**Trecho do documento**

------------------------------------

Enquanto todo mundo cantava o hit do verão, Descer pra BC, da dupla sertaneja Brenno & Matheus, Balneário Camboriú servia de palco para uma tragédia sem precedentes da falta de atenção e descuido.
A cidade no litoral catarinense é famosa pelos seus majestosos arranha-céus, tanto que foi apelida de Dubai Brasileira. É detentora dos edifícios gêmeos Yachthouse Residence Club, os mais altos do Brasil, com 294,1 metros e 81 andares.
Influencers buscam as suas alturas de concreto para obter imagens inesquecíveis e vertiginosas da paisagem que une morros, oceano e a cascata infindável de prédios.
Foi com esse propósito, a caça de um ângulo diferenciado, que Carol Oliveira, 22 anos, subiu no heliponto de um edifício no centro da cidade para fazer gravações com irmão no domingo (8).
Em área restrita, sem proteção e muretas, ela se distraiu e faleceu ao cair de 22 pavimentos. A jovem atleta de futsal, moradora do município vizinho Itapema (SC), adotava o celular como seu par de olhos e não acompanhou os próprios passos que flertavam com o precipício.
O celular vendou a sua visão, e ela não reconheceu o fim do piso.
O mais assustador é que circula um vídeo nas redes sociais com seus últimos momentos antes da queda fatal. Ela caminha pelo heliponto com o olhar fixo, deslumbrado e hipnotizado pela tela, e mergulha sem querer no abismo, avançando nas beiradas do edifício Império do Sol.

------------------------------------

**Tarefa proposta 1**
No texto sobre Balneário Camboriú, quantos andares têm os edifícios gêmeos Yachthouse Residence Club?
**Tarefa proposta 2**
Por favor, reescreva o trecho do texto sobre Balneário Camboriú entre "A cidade no" e "no domingo (8).", inclusive, trocando "Influencers" por "Turistas".
**Tarefa proposta 3**
Continue o texto sobre a queda em Balneário Camboriú a partir do ponto em que ele termina.

**Informações fornecidas**
------------------------------------

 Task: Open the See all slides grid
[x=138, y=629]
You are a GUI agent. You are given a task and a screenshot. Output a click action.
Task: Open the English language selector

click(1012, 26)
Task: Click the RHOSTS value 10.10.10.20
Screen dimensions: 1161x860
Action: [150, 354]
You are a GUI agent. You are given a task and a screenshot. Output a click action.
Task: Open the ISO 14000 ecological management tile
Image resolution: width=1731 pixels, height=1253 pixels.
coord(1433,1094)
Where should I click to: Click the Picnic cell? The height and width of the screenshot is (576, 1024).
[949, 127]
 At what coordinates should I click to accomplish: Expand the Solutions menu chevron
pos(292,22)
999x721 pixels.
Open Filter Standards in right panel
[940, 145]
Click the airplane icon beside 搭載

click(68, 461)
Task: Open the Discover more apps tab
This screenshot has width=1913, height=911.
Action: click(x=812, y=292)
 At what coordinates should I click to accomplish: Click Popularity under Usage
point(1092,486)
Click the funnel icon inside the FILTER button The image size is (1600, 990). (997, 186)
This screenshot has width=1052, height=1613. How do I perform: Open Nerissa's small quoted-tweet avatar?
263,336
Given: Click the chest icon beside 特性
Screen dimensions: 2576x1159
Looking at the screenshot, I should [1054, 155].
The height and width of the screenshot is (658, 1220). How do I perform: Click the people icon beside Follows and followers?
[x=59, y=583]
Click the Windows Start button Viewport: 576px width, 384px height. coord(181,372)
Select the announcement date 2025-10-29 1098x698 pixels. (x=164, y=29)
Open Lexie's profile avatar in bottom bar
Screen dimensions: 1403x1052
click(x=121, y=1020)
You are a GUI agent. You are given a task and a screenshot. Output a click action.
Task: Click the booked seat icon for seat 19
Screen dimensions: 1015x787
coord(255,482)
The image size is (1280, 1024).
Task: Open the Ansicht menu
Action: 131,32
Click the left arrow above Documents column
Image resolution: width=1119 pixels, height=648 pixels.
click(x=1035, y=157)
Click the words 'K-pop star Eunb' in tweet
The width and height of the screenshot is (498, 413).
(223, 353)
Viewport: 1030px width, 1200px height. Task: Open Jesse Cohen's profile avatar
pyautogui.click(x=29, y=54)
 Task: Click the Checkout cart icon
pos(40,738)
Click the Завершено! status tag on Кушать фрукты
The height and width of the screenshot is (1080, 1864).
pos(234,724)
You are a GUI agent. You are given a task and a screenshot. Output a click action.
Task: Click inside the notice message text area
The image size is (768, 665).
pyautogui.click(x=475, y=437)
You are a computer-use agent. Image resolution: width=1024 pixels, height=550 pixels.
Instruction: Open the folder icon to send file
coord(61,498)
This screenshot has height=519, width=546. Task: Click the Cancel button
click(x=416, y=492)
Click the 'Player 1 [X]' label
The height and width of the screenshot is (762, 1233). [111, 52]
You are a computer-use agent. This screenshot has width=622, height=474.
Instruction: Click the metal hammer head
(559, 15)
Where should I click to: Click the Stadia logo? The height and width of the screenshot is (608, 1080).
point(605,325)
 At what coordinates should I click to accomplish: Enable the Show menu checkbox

------------------------------------

**Resultado do exercício 1**
Os edifícios gêmeos Yachthouse Residence Club têm 81 andares.

**Resultado do exercício 2**
A cidade no litoral catarinense é famosa pelos seus majestosos arranha-céus, tanto que foi apelida de Dubai Brasileira. É detentora dos edifícios gêmeos Yachthouse Residence Club, os mais altos do Brasil, com 294,1 metros e 81 andares.
Turistas buscam as suas alturas de concreto para obter imagens inesquecíveis e vertiginosas da paisagem que une morros, oceano e a cascata infindável de prédios.
Foi com esse propósito, a caça de um ângulo diferenciado, que Carol Oliveira, 22 anos, subiu no heliponto de um edifício no centro da cidade para fazer gravações com irmão no domingo (8).

**Resultado do exercício 3**
Será que não passamos dos limites? Até quando seguiremos com a cabra-cega do aparelho telefônico, vidrados nele, sem mirar para frente e para nós mesmos?
Quantos adolescentes precisam morrer para nos darmos conta da intoxicação digital?
Trata-se da banalização da prudência por um instante efêmero. É uma epidemia emergente que, pelas suas dimensões, já deve ser debatida na área de prevenção da saúde pública.
Por uma postagem no Instagram ou Facebook, que não durará mais de 24h, joga-se fora uma existência inteira — sonhos e projetos —, para o desespero dos amigos e familiares.
É um adeus por uma vaidade, por um motivo fútil, por um perfeccionismo inexplicável.
Viramos drones humanos na ponta de desfiladeiros, telhados e penhascos, inconsequentes do perigo de nossas ações, analfabetos de nossa finitude.
Está acontecendo um estranho turismo da morte, pondo tudo a perder por uma selfie em cenários espetaculares.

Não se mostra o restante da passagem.